Exercise instructions
Exclude the pictures. Transcribe exactly, and only, the lines from the one holding "593x420 pixels." to the end of the material below.

Listed records

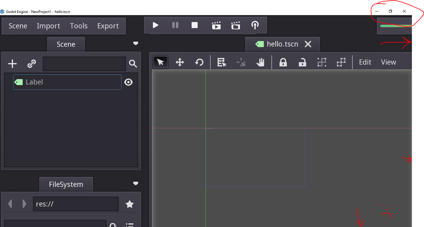Viewport: 424px width, 227px height.
Task: Toggle visibility of the Label node
Action: (128, 82)
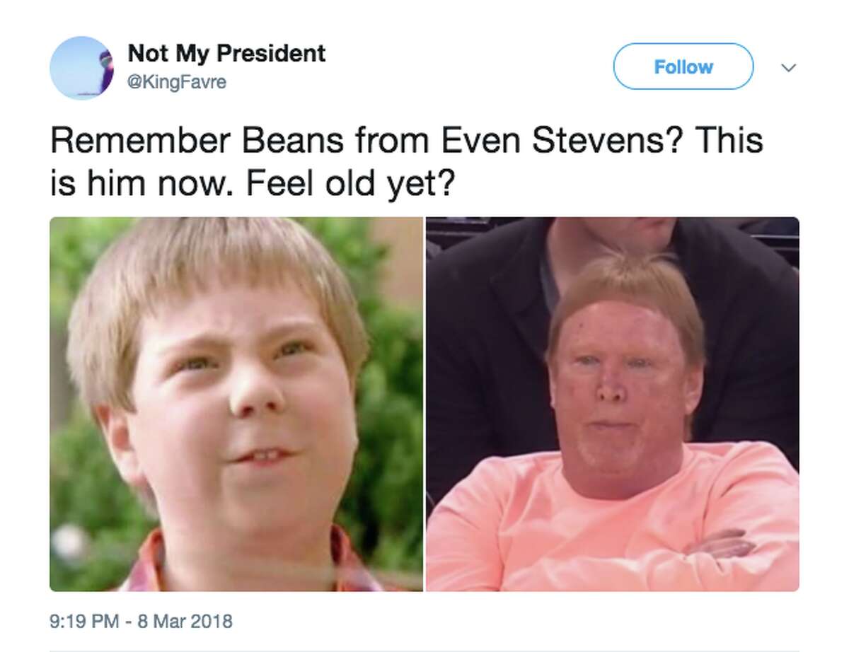This screenshot has height=652, width=849.
Task: Open the Not My President display name
Action: click(226, 53)
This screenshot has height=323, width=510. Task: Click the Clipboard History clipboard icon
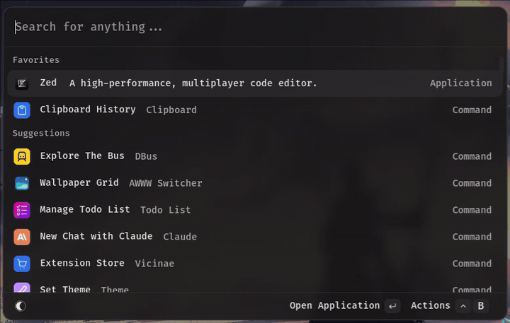point(22,110)
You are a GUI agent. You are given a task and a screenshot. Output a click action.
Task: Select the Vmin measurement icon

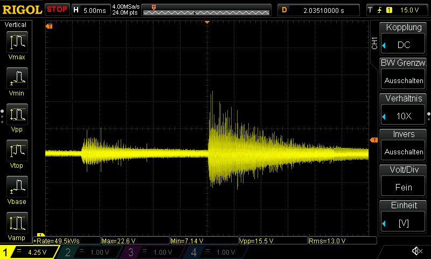tap(16, 78)
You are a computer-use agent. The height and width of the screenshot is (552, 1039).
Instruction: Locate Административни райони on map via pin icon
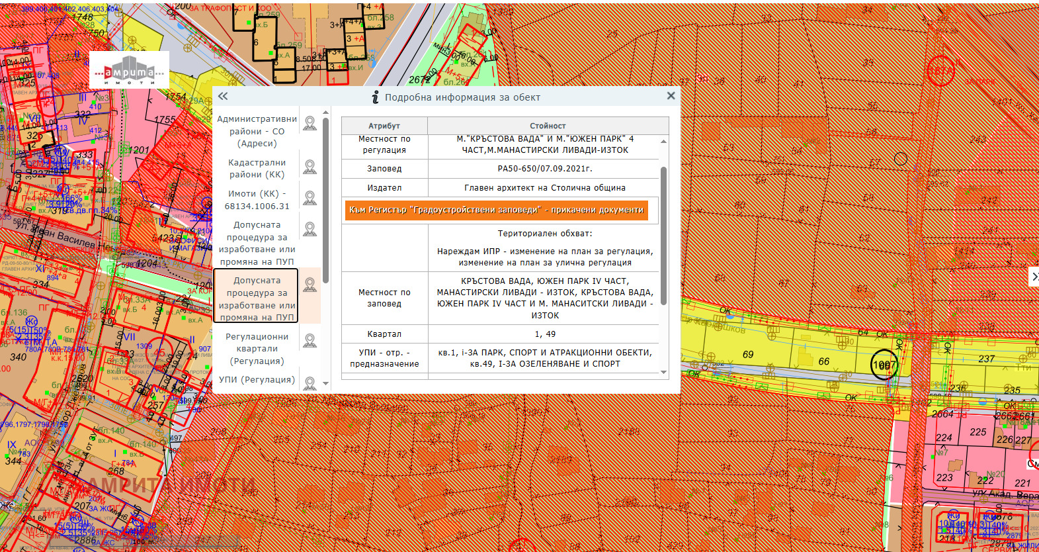[x=310, y=124]
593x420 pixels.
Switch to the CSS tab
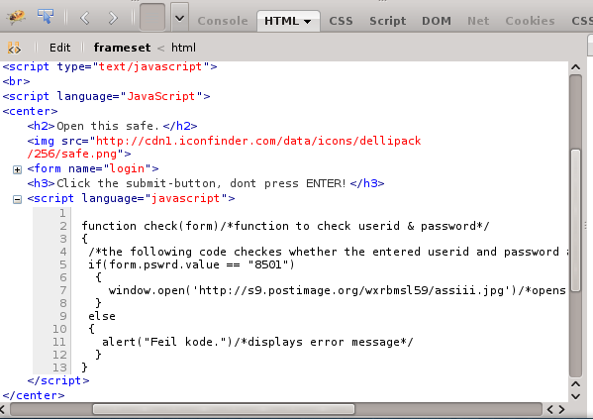coord(341,21)
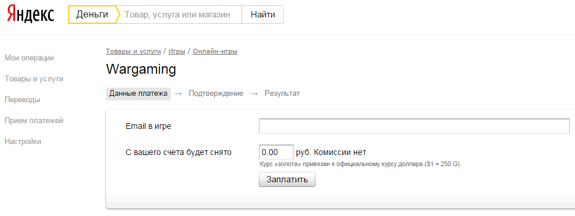
Task: Select Прием платежей in the sidebar
Action: pyautogui.click(x=34, y=121)
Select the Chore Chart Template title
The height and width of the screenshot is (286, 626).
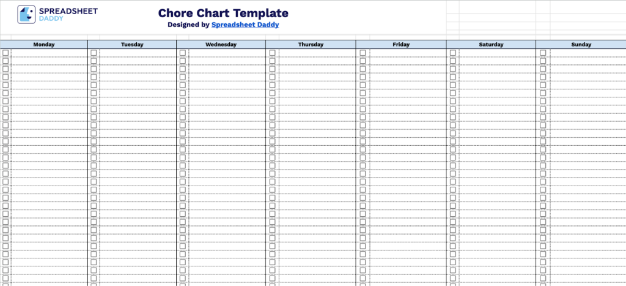point(223,13)
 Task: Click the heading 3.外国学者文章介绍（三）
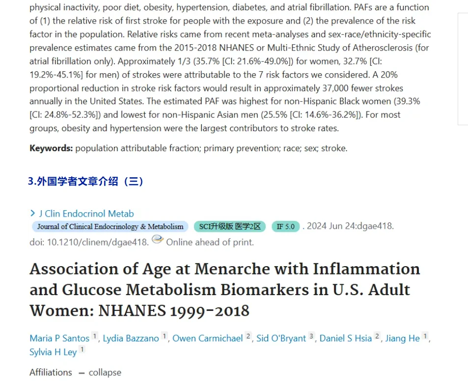click(x=85, y=181)
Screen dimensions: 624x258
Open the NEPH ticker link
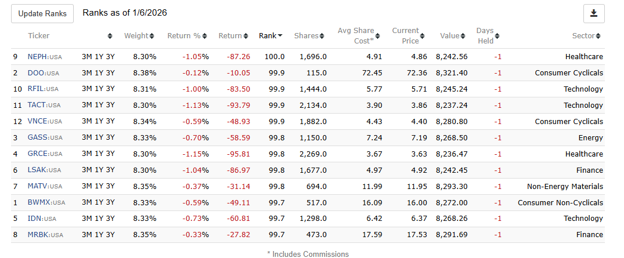(x=38, y=57)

Task answer
593x420 pixels.
Switch to the CSS tab
coord(341,21)
Task: Select Прием платежей in the sidebar
Action: pyautogui.click(x=34, y=121)
Select the Chore Chart Template title
The height and width of the screenshot is (286, 626).
point(223,13)
 Task: Click the heading 3.外国学者文章介绍（三）
click(x=85, y=181)
Screen dimensions: 624x258
Open the NEPH ticker link
(x=38, y=57)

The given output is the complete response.